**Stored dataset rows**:
════════

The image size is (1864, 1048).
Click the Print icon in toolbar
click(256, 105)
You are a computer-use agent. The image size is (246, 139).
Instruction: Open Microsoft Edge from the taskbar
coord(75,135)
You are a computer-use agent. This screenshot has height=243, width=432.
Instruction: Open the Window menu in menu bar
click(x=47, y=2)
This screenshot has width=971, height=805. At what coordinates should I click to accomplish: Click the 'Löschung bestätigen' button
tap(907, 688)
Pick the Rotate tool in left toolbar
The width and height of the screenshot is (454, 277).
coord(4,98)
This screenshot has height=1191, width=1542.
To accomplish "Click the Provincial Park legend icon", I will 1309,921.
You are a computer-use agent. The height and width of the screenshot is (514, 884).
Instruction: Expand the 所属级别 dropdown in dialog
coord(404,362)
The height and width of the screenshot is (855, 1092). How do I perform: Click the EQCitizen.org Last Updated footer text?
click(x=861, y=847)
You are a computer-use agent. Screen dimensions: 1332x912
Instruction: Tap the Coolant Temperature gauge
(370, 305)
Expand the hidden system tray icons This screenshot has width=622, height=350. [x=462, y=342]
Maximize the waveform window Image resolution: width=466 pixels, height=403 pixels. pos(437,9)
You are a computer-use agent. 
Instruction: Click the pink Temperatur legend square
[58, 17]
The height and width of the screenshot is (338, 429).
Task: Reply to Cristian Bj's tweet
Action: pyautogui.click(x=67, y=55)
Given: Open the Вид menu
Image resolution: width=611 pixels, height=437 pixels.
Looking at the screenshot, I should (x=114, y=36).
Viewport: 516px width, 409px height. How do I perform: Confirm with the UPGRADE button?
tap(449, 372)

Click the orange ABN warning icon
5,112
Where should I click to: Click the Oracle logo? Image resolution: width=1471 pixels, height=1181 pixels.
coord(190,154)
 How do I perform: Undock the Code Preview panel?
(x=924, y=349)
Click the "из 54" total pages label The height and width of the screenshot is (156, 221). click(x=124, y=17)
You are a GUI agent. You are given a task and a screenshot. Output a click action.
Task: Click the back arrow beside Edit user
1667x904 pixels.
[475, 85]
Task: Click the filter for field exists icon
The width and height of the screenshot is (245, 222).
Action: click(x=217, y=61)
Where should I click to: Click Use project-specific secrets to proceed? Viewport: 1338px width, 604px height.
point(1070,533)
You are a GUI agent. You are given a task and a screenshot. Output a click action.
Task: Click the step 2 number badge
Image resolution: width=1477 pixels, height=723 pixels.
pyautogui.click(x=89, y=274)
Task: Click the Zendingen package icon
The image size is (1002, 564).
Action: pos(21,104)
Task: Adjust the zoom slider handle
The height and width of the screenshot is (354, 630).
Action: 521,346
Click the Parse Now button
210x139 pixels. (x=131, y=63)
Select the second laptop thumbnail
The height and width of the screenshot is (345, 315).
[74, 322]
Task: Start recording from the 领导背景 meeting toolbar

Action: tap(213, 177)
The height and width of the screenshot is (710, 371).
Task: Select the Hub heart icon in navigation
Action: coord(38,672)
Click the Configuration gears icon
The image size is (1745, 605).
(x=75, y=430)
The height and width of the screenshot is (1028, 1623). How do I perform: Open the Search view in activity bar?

════════

**Requirements**: Rewrite all the rows above, changing every "computer-use agent" to "screen-control agent" and leaving everything else as it is.

**Exercise result**:
The image size is (1864, 1048).
Click the Print icon in toolbar
click(256, 105)
You are a screen-control agent. The image size is (246, 139).
Instruction: Open Microsoft Edge from the taskbar
coord(75,135)
You are a screen-control agent. This screenshot has height=243, width=432.
Instruction: Open the Window menu in menu bar
click(x=47, y=2)
This screenshot has width=971, height=805. At what coordinates should I click to accomplish: Click the 'Löschung bestätigen' button
tap(907, 688)
Pick the Rotate tool in left toolbar
The width and height of the screenshot is (454, 277).
coord(4,98)
This screenshot has height=1191, width=1542.
To accomplish "Click the Provincial Park legend icon", I will 1309,921.
You are a screen-control agent. The height and width of the screenshot is (514, 884).
Instruction: Expand the 所属级别 dropdown in dialog
coord(404,362)
The height and width of the screenshot is (855, 1092). How do I perform: Click the EQCitizen.org Last Updated footer text?
click(x=861, y=847)
You are a screen-control agent. Screen dimensions: 1332x912
Instruction: Tap the Coolant Temperature gauge
(370, 305)
Expand the hidden system tray icons This screenshot has width=622, height=350. [x=462, y=342]
Maximize the waveform window Image resolution: width=466 pixels, height=403 pixels. pos(437,9)
You are a screen-control agent. 
Instruction: Click the pink Temperatur legend square
[58, 17]
The height and width of the screenshot is (338, 429).
Task: Reply to Cristian Bj's tweet
Action: pyautogui.click(x=67, y=55)
Given: Open the Вид menu
Image resolution: width=611 pixels, height=437 pixels.
Looking at the screenshot, I should (x=114, y=36).
Viewport: 516px width, 409px height. How do I perform: Confirm with the UPGRADE button?
tap(449, 372)

Click the orange ABN warning icon
5,112
Where should I click to: Click the Oracle logo? Image resolution: width=1471 pixels, height=1181 pixels.
coord(190,154)
 How do I perform: Undock the Code Preview panel?
(x=924, y=349)
Click the "из 54" total pages label The height and width of the screenshot is (156, 221). click(x=124, y=17)
You are a GUI agent. You are given a task and a screenshot. Output a click action.
Task: Click the back arrow beside Edit user
1667x904 pixels.
[475, 85]
Task: Click the filter for field exists icon
The width and height of the screenshot is (245, 222).
Action: click(x=217, y=61)
Where should I click to: Click Use project-specific secrets to proceed? Viewport: 1338px width, 604px height.
point(1070,533)
You are a GUI agent. You are given a task and a screenshot. Output a click action.
Task: Click the step 2 number badge
Image resolution: width=1477 pixels, height=723 pixels.
pyautogui.click(x=89, y=274)
Task: Click the Zendingen package icon
The image size is (1002, 564).
Action: pos(21,104)
Task: Adjust the zoom slider handle
The height and width of the screenshot is (354, 630).
Action: 521,346
Click the Parse Now button
210x139 pixels. (x=131, y=63)
Select the second laptop thumbnail
The height and width of the screenshot is (345, 315).
[74, 322]
Task: Start recording from the 领导背景 meeting toolbar

Action: tap(213, 177)
The height and width of the screenshot is (710, 371).
Task: Select the Hub heart icon in navigation
Action: coord(38,672)
Click the Configuration gears icon
The image size is (1745, 605).
(x=75, y=430)
The height and width of the screenshot is (1028, 1623). How do I perform: Open the Search view in activity bar?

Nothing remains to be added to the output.